→ PROBLEM TO SOLVE
Output all of the entries exactly as they are given.

→ TASK INPUTS
========

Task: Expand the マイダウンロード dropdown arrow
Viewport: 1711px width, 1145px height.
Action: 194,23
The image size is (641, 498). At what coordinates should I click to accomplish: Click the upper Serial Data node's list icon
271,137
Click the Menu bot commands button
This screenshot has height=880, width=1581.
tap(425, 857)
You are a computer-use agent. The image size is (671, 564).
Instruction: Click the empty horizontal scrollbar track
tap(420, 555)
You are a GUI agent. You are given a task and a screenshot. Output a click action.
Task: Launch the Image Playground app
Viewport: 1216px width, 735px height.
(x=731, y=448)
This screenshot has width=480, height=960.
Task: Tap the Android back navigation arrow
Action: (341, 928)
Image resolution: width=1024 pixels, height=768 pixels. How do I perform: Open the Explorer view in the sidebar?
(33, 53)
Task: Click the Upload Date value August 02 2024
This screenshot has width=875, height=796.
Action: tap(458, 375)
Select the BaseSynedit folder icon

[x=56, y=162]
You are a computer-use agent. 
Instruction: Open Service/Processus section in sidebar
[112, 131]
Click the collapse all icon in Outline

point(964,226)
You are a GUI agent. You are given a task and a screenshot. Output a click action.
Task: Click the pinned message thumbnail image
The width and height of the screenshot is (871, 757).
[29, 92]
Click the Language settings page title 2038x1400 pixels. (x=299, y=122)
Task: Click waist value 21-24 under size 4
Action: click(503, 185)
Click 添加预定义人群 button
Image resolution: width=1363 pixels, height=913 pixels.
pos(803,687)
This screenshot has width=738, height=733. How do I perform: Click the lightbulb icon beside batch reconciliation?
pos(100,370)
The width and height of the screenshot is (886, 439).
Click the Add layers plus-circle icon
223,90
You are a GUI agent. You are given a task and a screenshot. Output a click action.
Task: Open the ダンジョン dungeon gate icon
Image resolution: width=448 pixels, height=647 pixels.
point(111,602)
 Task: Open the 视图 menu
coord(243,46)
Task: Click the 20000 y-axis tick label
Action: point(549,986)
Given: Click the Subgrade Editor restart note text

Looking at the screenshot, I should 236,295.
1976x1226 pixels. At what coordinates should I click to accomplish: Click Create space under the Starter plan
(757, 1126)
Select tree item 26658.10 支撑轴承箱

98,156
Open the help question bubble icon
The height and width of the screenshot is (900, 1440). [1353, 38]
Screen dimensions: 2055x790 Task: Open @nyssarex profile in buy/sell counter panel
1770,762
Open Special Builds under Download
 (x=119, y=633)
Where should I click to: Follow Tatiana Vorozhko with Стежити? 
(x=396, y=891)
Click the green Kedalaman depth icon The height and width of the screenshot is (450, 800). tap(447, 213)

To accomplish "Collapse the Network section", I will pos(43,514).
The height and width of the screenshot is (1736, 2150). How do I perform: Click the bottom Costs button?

========

→ TASK SOLUTION
Task: Expand the マイダウンロード dropdown arrow
Viewport: 1711px width, 1145px height.
Action: 194,23
The image size is (641, 498). At what coordinates should I click to accomplish: Click the upper Serial Data node's list icon
271,137
Click the Menu bot commands button
This screenshot has height=880, width=1581.
tap(425, 857)
You are a computer-use agent. The image size is (671, 564).
Instruction: Click the empty horizontal scrollbar track
tap(420, 555)
You are a GUI agent. You are given a task and a screenshot. Output a click action.
Task: Launch the Image Playground app
Viewport: 1216px width, 735px height.
(x=731, y=448)
This screenshot has width=480, height=960.
Task: Tap the Android back navigation arrow
Action: (341, 928)
Image resolution: width=1024 pixels, height=768 pixels. How do I perform: Open the Explorer view in the sidebar?
(33, 53)
Task: Click the Upload Date value August 02 2024
This screenshot has width=875, height=796.
Action: tap(458, 375)
Select the BaseSynedit folder icon

[x=56, y=162]
You are a computer-use agent. 
Instruction: Open Service/Processus section in sidebar
[112, 131]
Click the collapse all icon in Outline

point(964,226)
You are a GUI agent. You are given a task and a screenshot. Output a click action.
Task: Click the pinned message thumbnail image
The width and height of the screenshot is (871, 757).
[29, 92]
Click the Language settings page title 2038x1400 pixels. (x=299, y=122)
Task: Click waist value 21-24 under size 4
Action: click(503, 185)
Click 添加预定义人群 button
Image resolution: width=1363 pixels, height=913 pixels.
pos(803,687)
This screenshot has width=738, height=733. How do I perform: Click the lightbulb icon beside batch reconciliation?
pos(100,370)
The width and height of the screenshot is (886, 439).
Click the Add layers plus-circle icon
223,90
You are a GUI agent. You are given a task and a screenshot. Output a click action.
Task: Open the ダンジョン dungeon gate icon
Image resolution: width=448 pixels, height=647 pixels.
point(111,602)
 Task: Open the 视图 menu
coord(243,46)
Task: Click the 20000 y-axis tick label
Action: point(549,986)
Given: Click the Subgrade Editor restart note text

Looking at the screenshot, I should 236,295.
1976x1226 pixels. At what coordinates should I click to accomplish: Click Create space under the Starter plan
(757, 1126)
Select tree item 26658.10 支撑轴承箱

98,156
Open the help question bubble icon
The height and width of the screenshot is (900, 1440). [1353, 38]
Screen dimensions: 2055x790 Task: Open @nyssarex profile in buy/sell counter panel
1770,762
Open Special Builds under Download
 (x=119, y=633)
Where should I click to: Follow Tatiana Vorozhko with Стежити? 
(x=396, y=891)
Click the green Kedalaman depth icon The height and width of the screenshot is (450, 800). tap(447, 213)

To accomplish "Collapse the Network section", I will pos(43,514).
The height and width of the screenshot is (1736, 2150). How do I perform: Click the bottom Costs button?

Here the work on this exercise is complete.